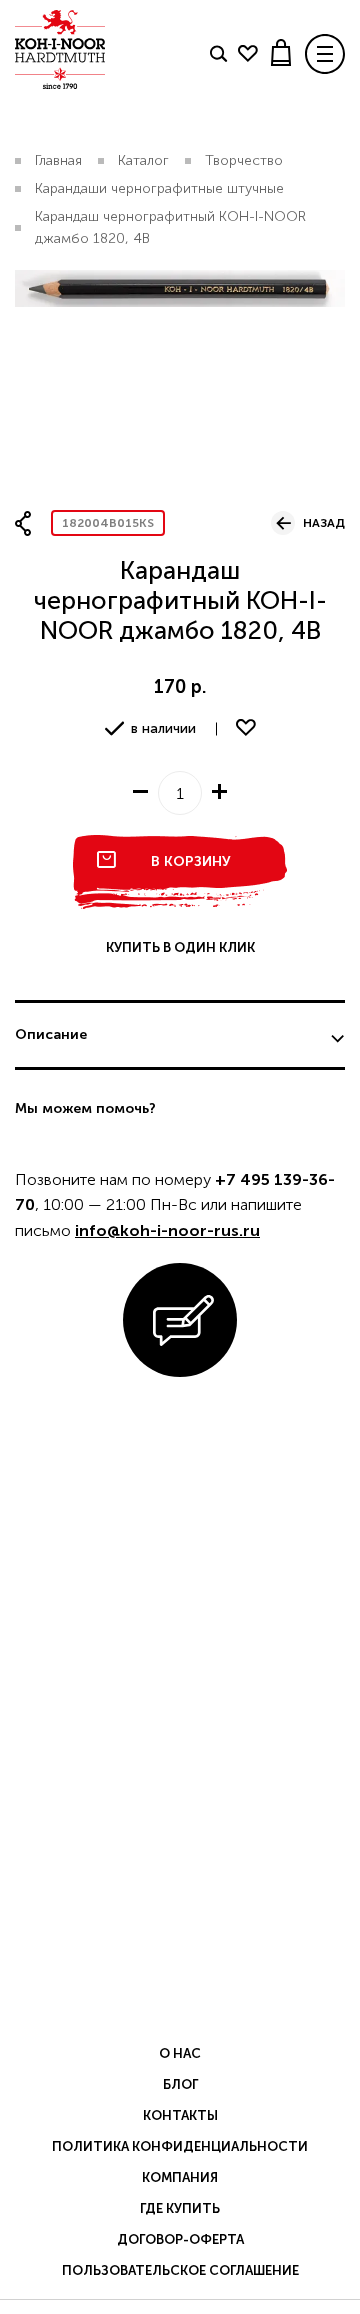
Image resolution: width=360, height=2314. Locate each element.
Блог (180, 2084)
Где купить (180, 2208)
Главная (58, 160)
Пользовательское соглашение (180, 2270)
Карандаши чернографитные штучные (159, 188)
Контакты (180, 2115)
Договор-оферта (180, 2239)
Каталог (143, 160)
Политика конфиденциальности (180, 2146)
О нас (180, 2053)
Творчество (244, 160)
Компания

▶ HOW TO COMPLETE THIS TASK
For this exercise, copy the entries above exactly and skip any picture.

▶ TASK RESULT
Image resolution: width=360, height=2314. Locate each element.
Блог (180, 2084)
Где купить (180, 2208)
Главная (58, 160)
Пользовательское соглашение (180, 2270)
Карандаши чернографитные штучные (159, 188)
Контакты (180, 2115)
Договор-оферта (180, 2239)
Каталог (143, 160)
Политика конфиденциальности (180, 2146)
О нас (180, 2053)
Творчество (244, 160)
Компания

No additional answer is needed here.